Modern neurophysiology research has clearly demonstrated that our brain retains its plasticity forever. We are how we live. A music conductor has better localization ability than the average individual. Those with weak vision can form an image of a space by listening. Spectral artifacts of a signal processing algorithm may initially be inaudible but become very loud as a user spends more time listening. Musical enthusiasts who attend classical music in real concert halls may become very sensitive to the aural influence of seat selection, while those that listen by headphones to modern music may enjoy the fact that the simulated space are artistic contradictions that could never be built.

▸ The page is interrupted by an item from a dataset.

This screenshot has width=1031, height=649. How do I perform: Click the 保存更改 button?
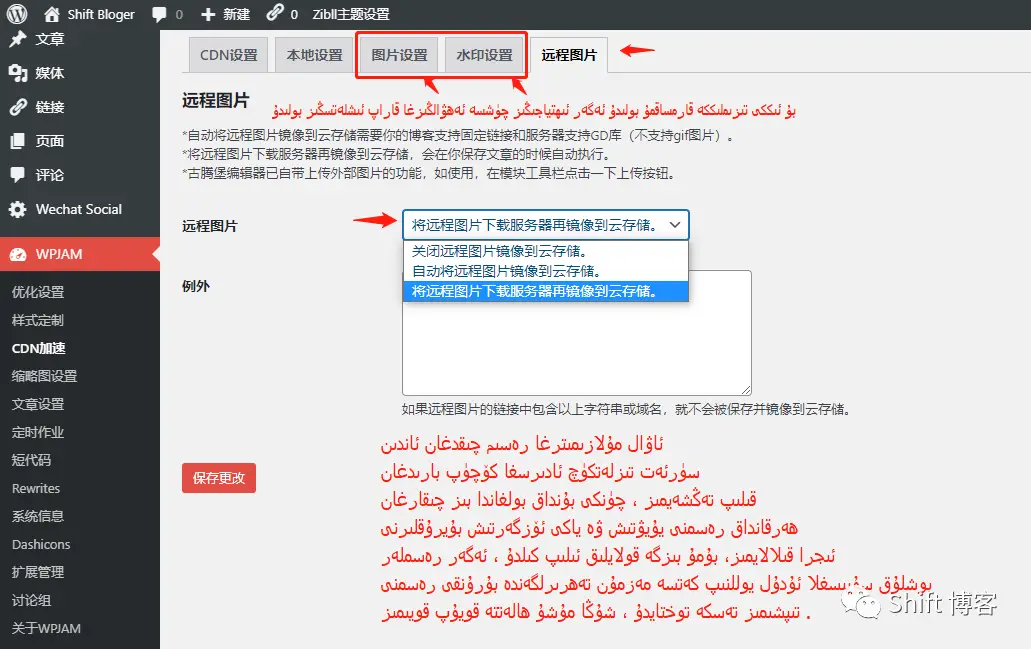pyautogui.click(x=218, y=478)
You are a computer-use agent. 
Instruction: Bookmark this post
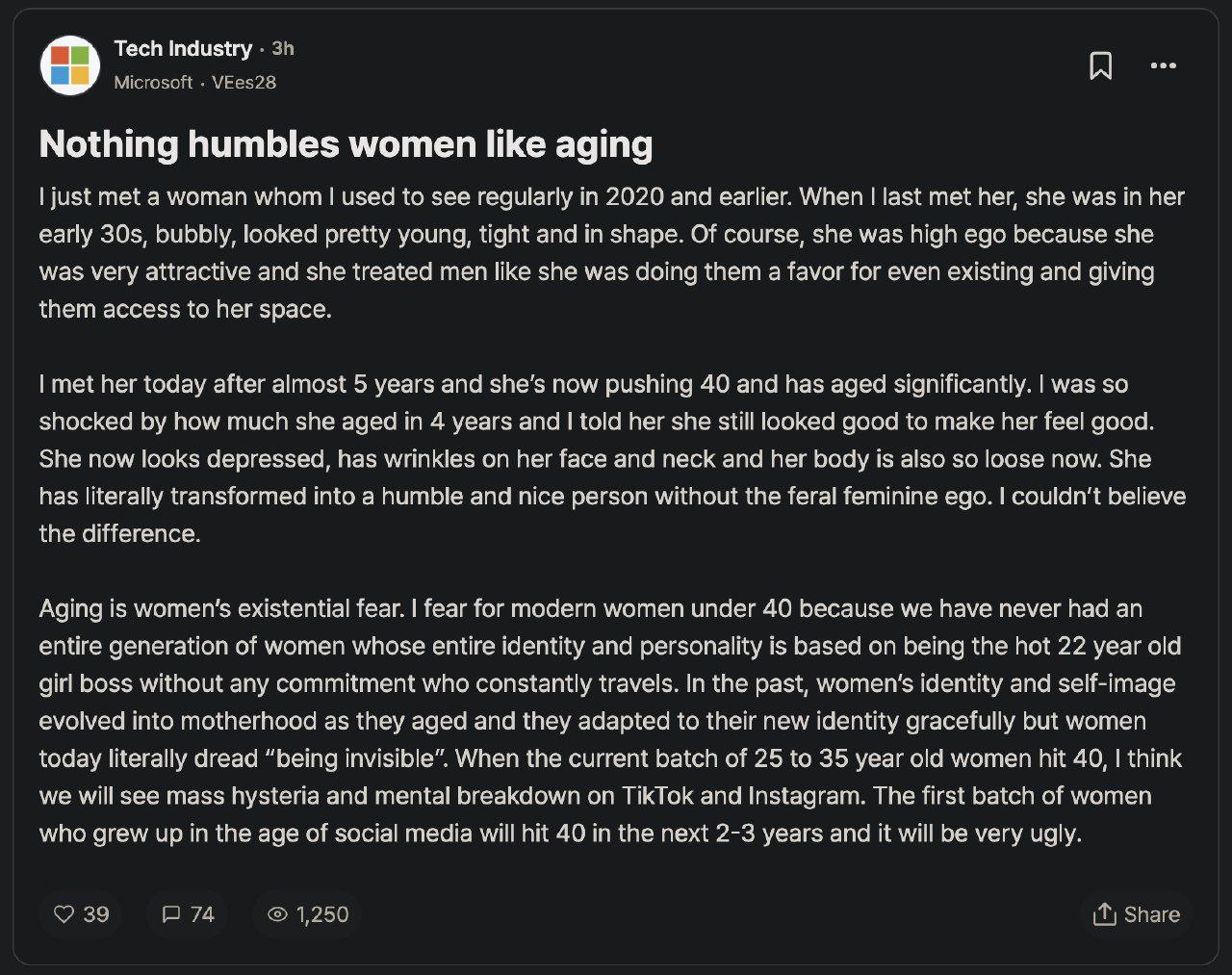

Speaker Biography: Barry Blesser received his S.B., S.M. and Ph. D. degrees in electrical engineering from M.I.T. in 1964, 1965, and 1969 respectively, specializing in communications. Following graduation, he spend 9 years as an Associate Professor of Electrical Engineering and Computer Science at M.I.T. where he was active in research on cognitive perception and signal processing. Since that time, Dr. Blesser has persue a consulting career in a variety of professional disciplines, including medical, character recognition, control systems, digital audio, and technology managment.

Dr. Blesser was one of the pioneers in the digital audio revolution. He was the inventor of the first commercial digital audio reverberation system, the EMT-250; he helped start Lexicon, and he has published numerous papers on many aspects of digital audio. He was the system architect of Orbans Audicy digital audio workstation. In 1980, Dr. Blesser was president of the AES and has been elected member of the board of Governers several time. For the last 25 years he has served as a reviewer on the editorial board of the Journal of the AES, and is currently Consulting Technical Editor for the journal. He was the receipient of the AES Silver, Bronze, and Governors medals and received the award for best published paper several times. He is a Fellow of the AES.

Recently, Dr. Blesser has expanded his professional activities to include technology management and risk engineering. He has held the position of Director of Engineering and Chief Technology Officier in several major audio companies. He was a founder of Pencept, a company that had specialized in recognizing hand print characters. Dr. Blesser has several patents on artificial reverberation. He help found a new start up company, 25-Seven, Inc, specializing in temporal processing of audio signals for the broacast industry.

In 2007, MIT Press published his book, Spaces Speak, Are You Listening? Experiencing Aural Architecture, which considers the auditory experiecne of space from a wide range of perspectives. The Associates of College and Research Libraries award it the Outstanding Academic Title for 2007.